Colm Keena: Separation of powers may sound dry, but is an extremely important defence

The judiciary has been campaigning strongly against the Government’s decision to introduce a new judicial appointments regime.

The judiciary has been campaigning strongly against the Government’s decision to introduce a new judicial appointments regime.

 

The continuing terse exchanges between politicians and the judiciary raise legitimate concerns about an important aspect of Irish democracy.

The idea of the separation of powers may sound dry and academic but in the times we live in it is an extremely important defence against political forces that may be inclined to trample over people’s rights.

Recent examples of this have been seen in the United States, where individual judges have stood up to President Donald Trump in relation to his ill-thought-out immigration proposals.

Irish barrister, political scientist and judicial appointments expert Jennifer Carroll MacNeill says that such types of clashes cannot be ruled out in this jurisdiction, given the political volatility that is evident across the Western world.

Should the Oireachtas, sometime in the future, and reflecting popular will, decide that all members of a particular group should have their rights infringed, then individuals seeking to protect their rights will look to the independence of the judiciary.

When that independence disappears, as Carroll MacNeill puts it, “then you can forget ongoing constitutional democracy”.

Mutual respect

The idea of the separation of powers is that the executive, legislature and judiciary exercise mutual respect and jealously guard their own, and each others’, designated roles.

The comments of Mr Justice Peter Kelly, the President of the High Court, on Friday, first reported by The Irish Times over the weekend, infringe that idea, because he has made direct and negative comment about the Government’s decision to prioritise the passing of the Judicial Appointments Commission Bill through the Oireachtas.

The judge, appointed to his current position by the Government in December 2015, said the commission proposal was “ill conceived” and “ill advised” and was being processed with “undue haste”.

While he has every right to comment on laws, or flaws in the law, that affect litigants that come before him in court, the more general matter of what laws the Government chooses to introduce, and in what sequence, is not part of the judiciary’s business.

Yet the judiciary has been campaigning strongly against the Government’s decision to introduce a new judicial appointments regime.

In May, in a speech distributed to the media, Mr Justice Patrick McCarthy said the Government’s plan for changing how judges are appointed will do “long-term harm” to the administration of justice.
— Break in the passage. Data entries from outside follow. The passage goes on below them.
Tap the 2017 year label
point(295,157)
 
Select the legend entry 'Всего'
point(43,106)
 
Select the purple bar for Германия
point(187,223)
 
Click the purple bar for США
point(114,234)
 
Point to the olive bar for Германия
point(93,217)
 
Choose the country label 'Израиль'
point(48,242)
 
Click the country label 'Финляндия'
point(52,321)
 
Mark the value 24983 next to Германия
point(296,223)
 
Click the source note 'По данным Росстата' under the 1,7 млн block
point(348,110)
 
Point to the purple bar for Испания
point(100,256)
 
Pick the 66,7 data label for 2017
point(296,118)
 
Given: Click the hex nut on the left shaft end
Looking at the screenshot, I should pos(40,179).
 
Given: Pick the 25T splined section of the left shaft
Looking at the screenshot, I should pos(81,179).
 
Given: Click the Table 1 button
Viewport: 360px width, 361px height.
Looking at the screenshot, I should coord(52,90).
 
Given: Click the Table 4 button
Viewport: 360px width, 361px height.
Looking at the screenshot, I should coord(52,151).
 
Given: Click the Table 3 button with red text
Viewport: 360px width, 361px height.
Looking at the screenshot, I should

The Government’s plans, he said, were “wrong in principle”.

The appointment of judges is a job for Government and the system that is put in place for that purpose is a matter for the Government and the Oireachtas. It is not a matter for the judiciary, though they have an obvious interest and should obviously be consulted.

Infringement

It is easy to see how politicians could view the lobbying and public interventions by the judiciary as an infringement of the separation of powers rule. That in itself is not a healthy development for our society.
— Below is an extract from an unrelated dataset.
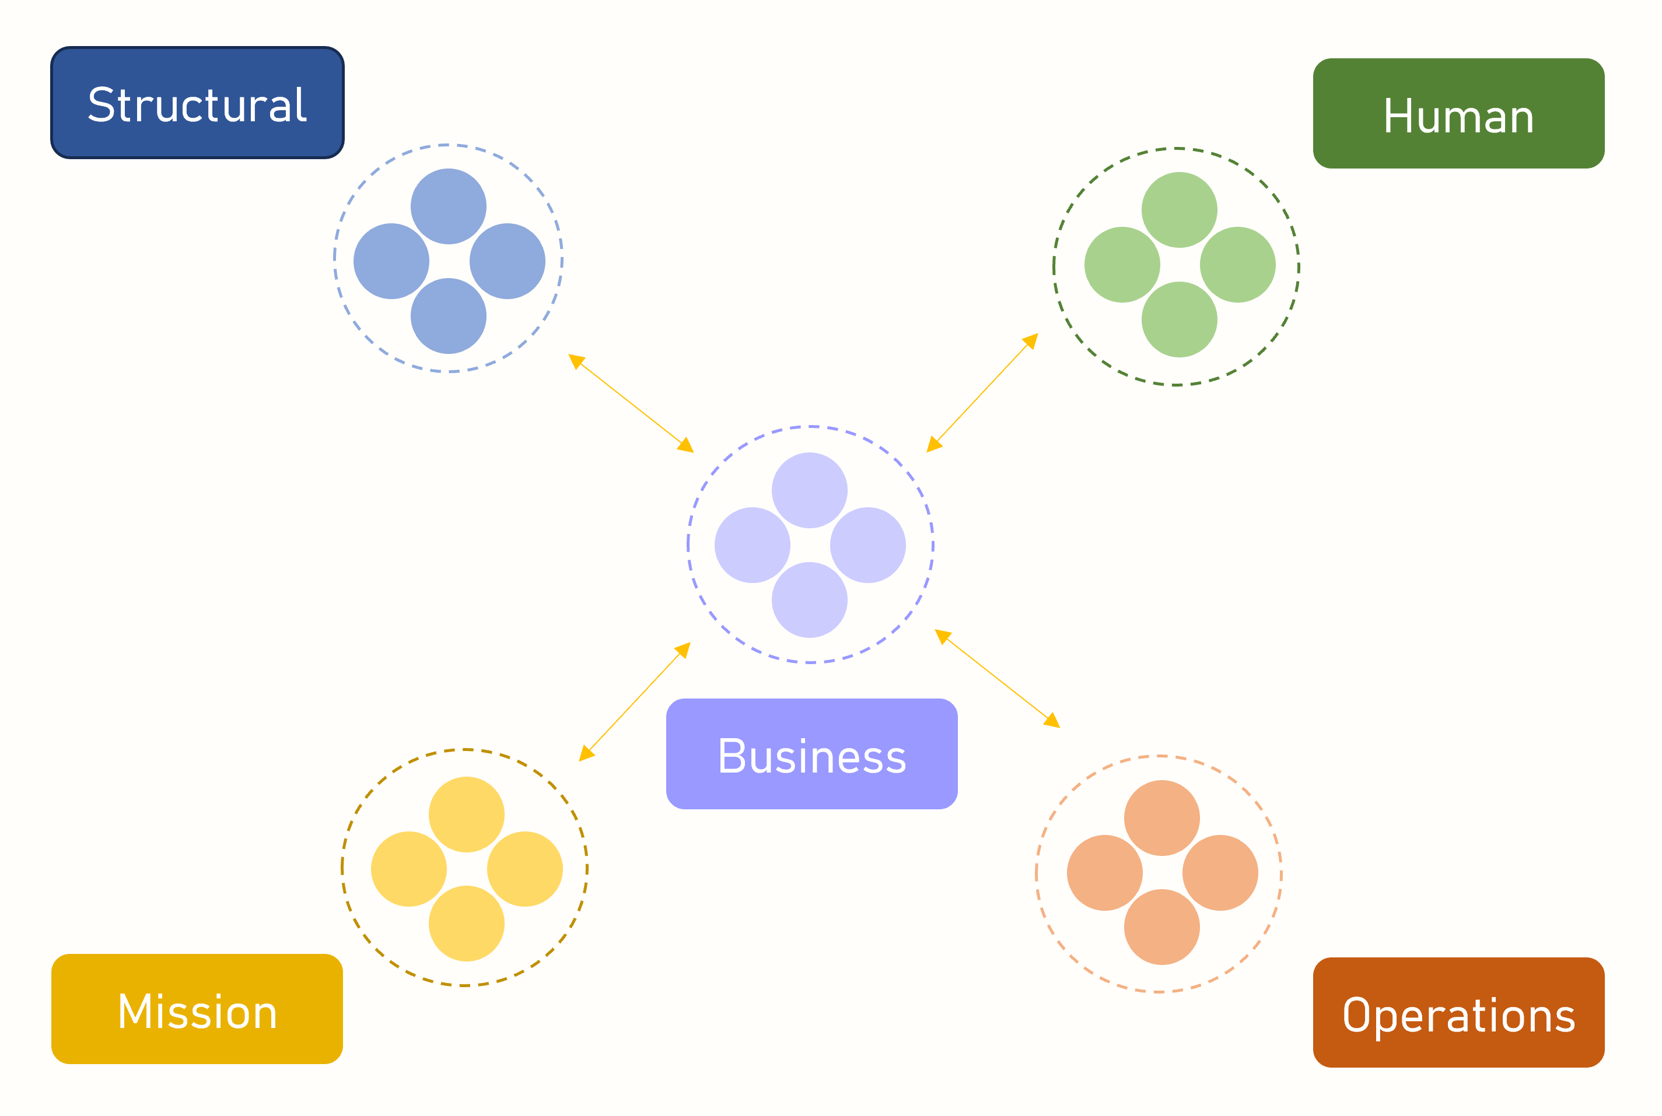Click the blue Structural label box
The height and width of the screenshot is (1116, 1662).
click(197, 103)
Likewise it behoves party leaders, such as Micheál Martin of Fianna Fáil, and Ministers such as Shane Ross, to remain respectful when discussing matters pertaining to the judiciary or individual judges.

Carroll MacNeill says the fraying of relations between the judiciary and Government is particularly threatening to judges, because they need the politicians to respect and protect their independence.

In her view the row we are now seeing between the Government and the judiciary is bad for judicial independence at a time when there is a heightened responsibility to protect our institutions given the political volatility that is abroad.

There is little that can be said to be good about the current row, save that it is very clear, as matters stand, that the involvement of politicians in selecting our judiciary has not created a culture among them of deference to Government.

Another point that might be made is that the appointment of Mr Justice Kelly as President of the High Court came despite his having no party affiliations and in the past having had clashes with the Government.

His appointment was made because he was an excellent candidate for an important job.